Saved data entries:
=== Begin Enclosure ===

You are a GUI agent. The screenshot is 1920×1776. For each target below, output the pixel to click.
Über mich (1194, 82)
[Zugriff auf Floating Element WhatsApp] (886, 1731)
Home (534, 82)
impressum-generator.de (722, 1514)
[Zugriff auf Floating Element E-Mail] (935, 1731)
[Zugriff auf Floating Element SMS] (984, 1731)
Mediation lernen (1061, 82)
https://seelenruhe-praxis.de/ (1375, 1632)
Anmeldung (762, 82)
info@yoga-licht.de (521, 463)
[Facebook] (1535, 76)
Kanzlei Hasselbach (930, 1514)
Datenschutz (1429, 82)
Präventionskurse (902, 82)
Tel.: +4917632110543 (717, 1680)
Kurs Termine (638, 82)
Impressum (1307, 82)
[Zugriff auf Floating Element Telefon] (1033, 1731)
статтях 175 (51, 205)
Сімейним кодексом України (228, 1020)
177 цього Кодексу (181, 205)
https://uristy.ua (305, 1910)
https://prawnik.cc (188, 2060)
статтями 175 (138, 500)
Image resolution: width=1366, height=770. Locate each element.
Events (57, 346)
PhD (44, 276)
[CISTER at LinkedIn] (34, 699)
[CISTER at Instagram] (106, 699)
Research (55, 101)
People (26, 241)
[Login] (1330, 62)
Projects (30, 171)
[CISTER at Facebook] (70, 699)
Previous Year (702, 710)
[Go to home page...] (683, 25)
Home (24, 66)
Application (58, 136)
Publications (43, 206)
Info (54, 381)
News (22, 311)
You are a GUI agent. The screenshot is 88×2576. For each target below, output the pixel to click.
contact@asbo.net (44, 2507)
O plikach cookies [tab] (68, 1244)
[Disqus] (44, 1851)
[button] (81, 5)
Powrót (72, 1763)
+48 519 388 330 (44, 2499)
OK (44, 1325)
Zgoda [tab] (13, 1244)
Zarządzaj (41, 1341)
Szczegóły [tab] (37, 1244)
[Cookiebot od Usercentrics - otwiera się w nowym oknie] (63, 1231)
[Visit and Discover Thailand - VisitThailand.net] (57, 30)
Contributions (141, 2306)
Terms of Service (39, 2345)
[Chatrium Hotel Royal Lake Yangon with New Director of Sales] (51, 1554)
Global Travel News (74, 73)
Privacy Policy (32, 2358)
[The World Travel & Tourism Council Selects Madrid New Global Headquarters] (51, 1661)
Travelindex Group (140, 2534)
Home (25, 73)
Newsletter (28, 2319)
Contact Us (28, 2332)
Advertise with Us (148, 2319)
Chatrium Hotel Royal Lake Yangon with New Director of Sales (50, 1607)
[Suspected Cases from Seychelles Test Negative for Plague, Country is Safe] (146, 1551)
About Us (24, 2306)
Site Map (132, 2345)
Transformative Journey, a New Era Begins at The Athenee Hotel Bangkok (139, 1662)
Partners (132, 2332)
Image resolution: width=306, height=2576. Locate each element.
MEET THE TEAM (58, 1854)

=== End Enclosure ===

Task item: The lines to return begin at the first line of the records and end at the line holding "[Zugriff auf Floating Element E-Mail]"; please return them exactly, including both, and nothing beyond.

Your response:
You are a GUI agent. The screenshot is 1920×1776. For each target below, output the pixel to click.
Über mich (1194, 82)
[Zugriff auf Floating Element WhatsApp] (886, 1731)
Home (534, 82)
impressum-generator.de (722, 1514)
[Zugriff auf Floating Element E-Mail] (935, 1731)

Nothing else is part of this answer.